PASSAGE PROVIDED:
---

Sorry if there's an easy answer to this problem, but here goes..
*
INTRODUCTION CONTEXT*
I'm creating a function where the number of entries in the lm(y~...)
varies. i.e. depending on the function input I want lm(y~x1+x2+x3),
sometimes I'll want lm(y~x1) only, et cetera.
I've completed this with paste(..,sep=) and as.formula().
*The problem*
Many of these possible entries [i.e. the x1, x2, x3] need their own lapply
for the lm() to work, as they're all lists or matrices with many dimensions
[I'm iterating along the dim of each X, which is why I need separate
lapply() for each]. Except, I can't do as.formula(..) with lapply(),
therefore I'm stuffed!
This is the problem area:
#--
rl-list()

---

INFORMATION PROVIDED:

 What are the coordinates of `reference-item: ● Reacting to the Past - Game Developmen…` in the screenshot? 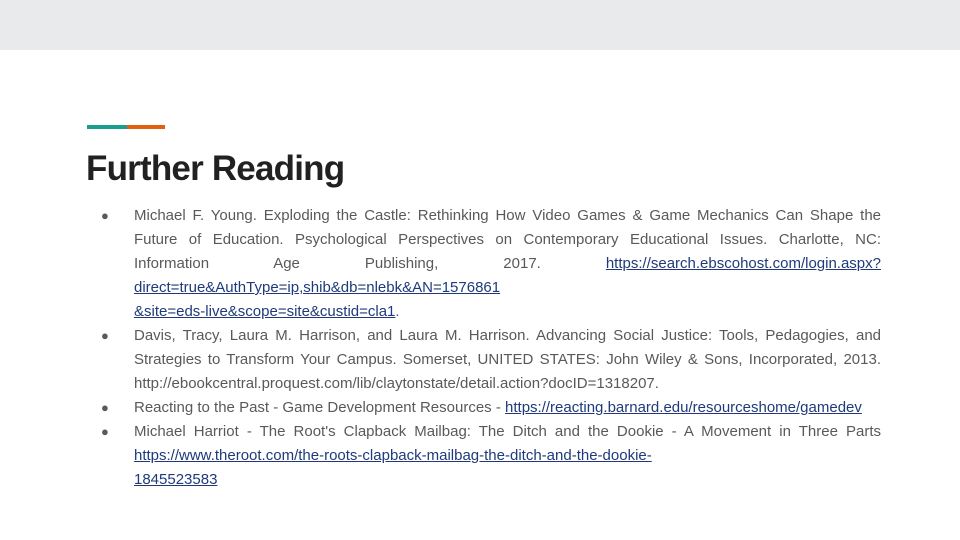 It's located at (491, 408).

---

PROMPT 1:
Answer these about the forum post on R formulas:
(a) Which two functions did the poster use to build formulas with a varying number of terms?
(b) What kinds of objects are the entries x1, x2 and x3?
(c) Which function does the poster say cannot be combined with lapply()?
PROMPT 2: List every variable name that appears inside the lm() formulas in the forum post on R formulas.
PROMPT 3: From the forum post on R formulas, copy out the passage starting at "varies. i.e. depending" and ending at "paste(..,sep=) and as.formula().".
The material comes from a source separate from the forum post about R formulas.

YOUR RESPONSE 1:
(a) paste(..,sep=) and as.formula()
(b) Lists or matrices with many dimensions
(c) as.formula(..)

YOUR RESPONSE 2: y, x1, x2, x3

YOUR RESPONSE 3:
varies. i.e. depending on the function input I want lm(y~x1+x2+x3),
sometimes I'll want lm(y~x1) only, et cetera.
I've completed this with paste(..,sep=) and as.formula().